What are the Causes of Thyrotoxicosis?


Thyrotoxicosis is defined as the state of thyroid hormone excess and is not synonymous with hyperthyroidism, which is the result of excessive thyroid function.


Causes of Thyrotoxicosis

Regulation of thyroid hormone synthesis. Left. Thyroid hormones T4 and T3 feed back to inhibit hypothalamic production of thyrotropin-releasing hormone (TRH) and pituitary production of thyroid-stimulating hormone (TSH). TSH stimulates thyroid gland production of T4 and T3. Right. Thyroid follicles are formed by thyroid epithelial cells surrounding proteinaceous colloid, which contains thyroglobulin. Follicular cells, which are polarized, synthesize thyroglobulin and carry out thyroid hormone biosynthesis (see text for details). TSH-R, thyroid-stimulating hormone receptor; Tg, thyroglobulin; NIS, sodium-iodide symporter; TPO, thyroid peroxidase; DIT, diiodotyrosine; MIT, monoiodotyrosine.

Signs and Symptoms of Thyrotoxicosis (Descending Order of Frequency)

Symptoms
Hyperactivity, irritability, dysphoria
Heat intolerance and sweating
Palpitations
Fatigue and weakness
Weight loss with increased appetite
Diarrhea
Polyuria
Oligomenorrhea or amenorrhea, loss of libido
Typical features indicative of Grave’s disease may also be present.

Signs
Tachycardia; atrial fibrillation in the elderly
Tremor
Goiter
Warm, moist skin
Muscle weakness, proximal myopathy without fasciculation
hyperreflexia, muscle wasting
Lid retraction or lag
Gynecomastia
Osteopenia in long-standing thyrotoxicosis
Lid retraction, causing a staring appearance, can occur in any form of thyrotoxicosis and is the result of sympathetic overactivity.

Investigations

Thyroid function test:
Serum TSH is suppressed in hyperthyroidism (< 0.05 mU/L), except for the very rare instances of TSH hypersecretion.
Diagnosis is confirmed with a raised free T4 or T3; T4 is almost always raised but T3 is more sensitive as there are occasional cases of isolated 'T3 toxicosis'.
TSH receptor antibodies are present in the Grave’s disease.
Radio-iodine uptake test: but have been superseded by 99m technetium scintigraphy scans.
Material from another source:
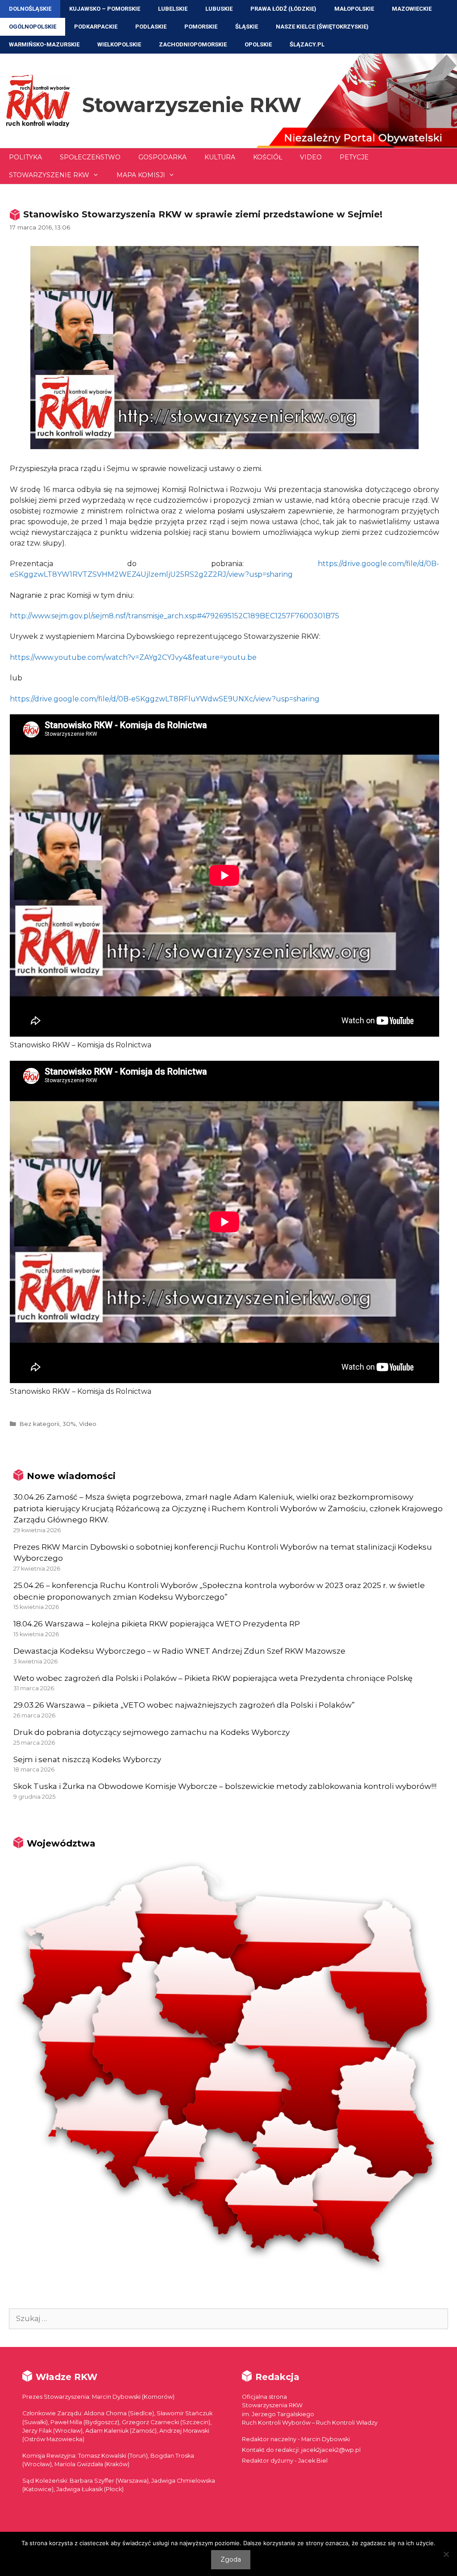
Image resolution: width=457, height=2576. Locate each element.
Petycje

Non-specific laboratory abnormalities
Serum enzymes: raised ALT, gamma-glutamyl transferase and alkaline phosphatase from liver and bone.
Raised bilirubin
Mild hypercalcaemia
Glycosuria; associated diabetes mellitus, ‘Lag storage’ glycosuria (rapid gastric emptying and hence increased absorption of glucose)

Mangaement
Definitive treatment of thyrotoxicosis depends on the underlying cause.
Treatment option includes: antithyroid drugs, radioactive iodine or surgery.
In all: a beta blocker (propanolol 160mg daily or nadolol 48-80mg daily) will alleviate the symptoms within 24-48 hours. Only useful as short term.
Atrail fibrillation: common in thyrotoxicosis; little influenced by Digoxin,  but responds with beta blocker.
Thrombo-embolic vascular complication also common in thyrotoxic atrial fibrillation; warfarin given usless contraindicated.
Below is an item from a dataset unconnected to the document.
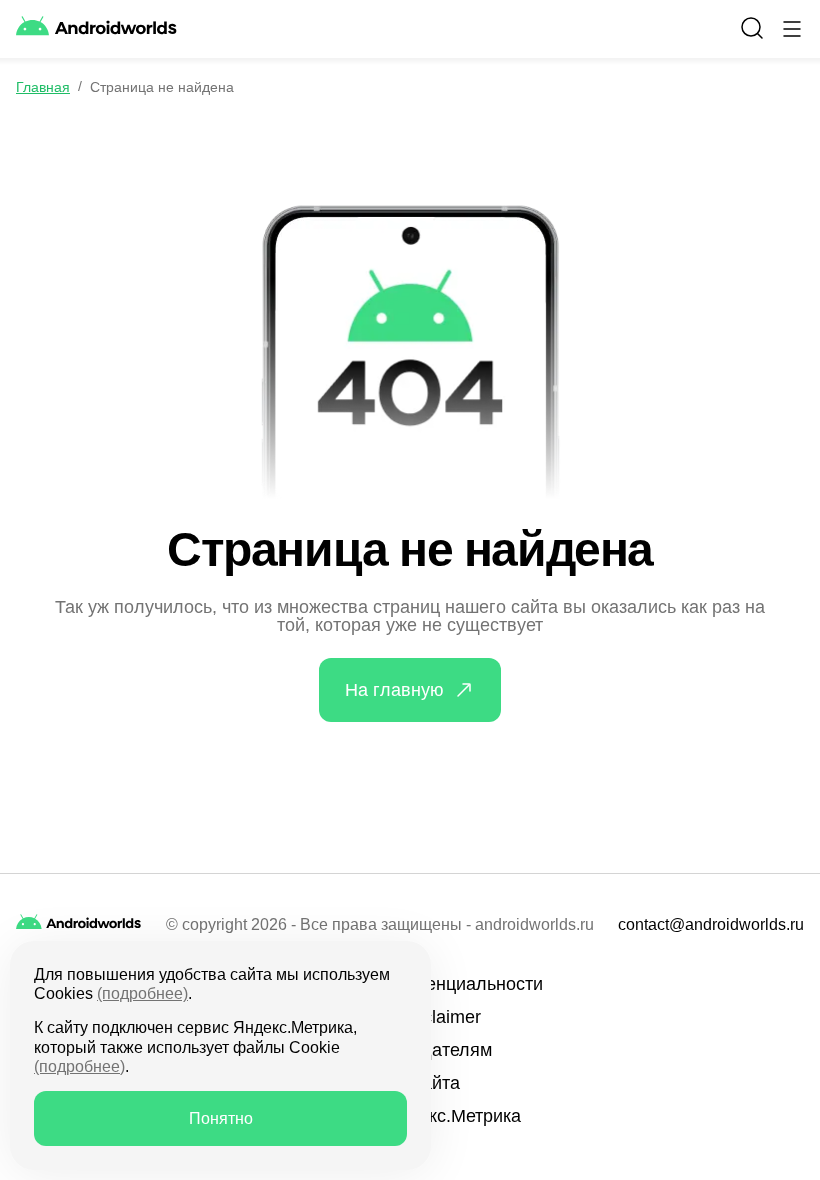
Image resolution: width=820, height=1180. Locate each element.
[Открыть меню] (792, 29)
Thyrotoxic crisis (‘thyroid storm’)
It is a medical emergency.
The mortality rate is 10%
A rare and life-threatening increase in the severity of the clinical features of thyrotoxicosis.
Fever, agitation, confusion, tachycardia or atrail fibrillation and cardiac failure in older patients are prominent features.
Most commonly precipitated by infection in patients with unrecognized or inadequately treated thyrotoxicosis.
Also precipitated by stress, surgery in an unprepared patient, or radioiodine therapy (acute irradiation may lead to a transient rise in serum thyroid hormone levels).
Treatment
Rehydration
A broad spectrum antibiotics (aminopenicillins)
Propanolol (80mg 6 hourly orally or IV 1-5mg 6 hourly)
Sodium ipodate; a radiographic contrast medium which inhibits the release of thyroid hormones, but also reduces the conversion of T4 to T3, 500mg per day orally will restore serum T3 levels to normal in 48-72 hours.
It is more effective then potassium iodide or Lugol’s solution.
Dexamethasone (2mg 6 hourly) and amiodarone have similar effects.
Carbimazole 40-60mg daily orally inhibits the synthesis of new hormome. Can be administered rectally as well but no IV preparation is available.

Essentials of diagnosis
Sweating, weight loss or gain, anxiety, loose stools, heat intolerance, irritability, fatigue, weakness, menstrual irregularity.
Tachycardia; warm, moist skin; stare; tremor.
In Graves disease: goiter (often with bruit); ophthalmopathy.
Suppressed TSH in primary hyperthyroidism; increased T4, FT4, T3, FT3.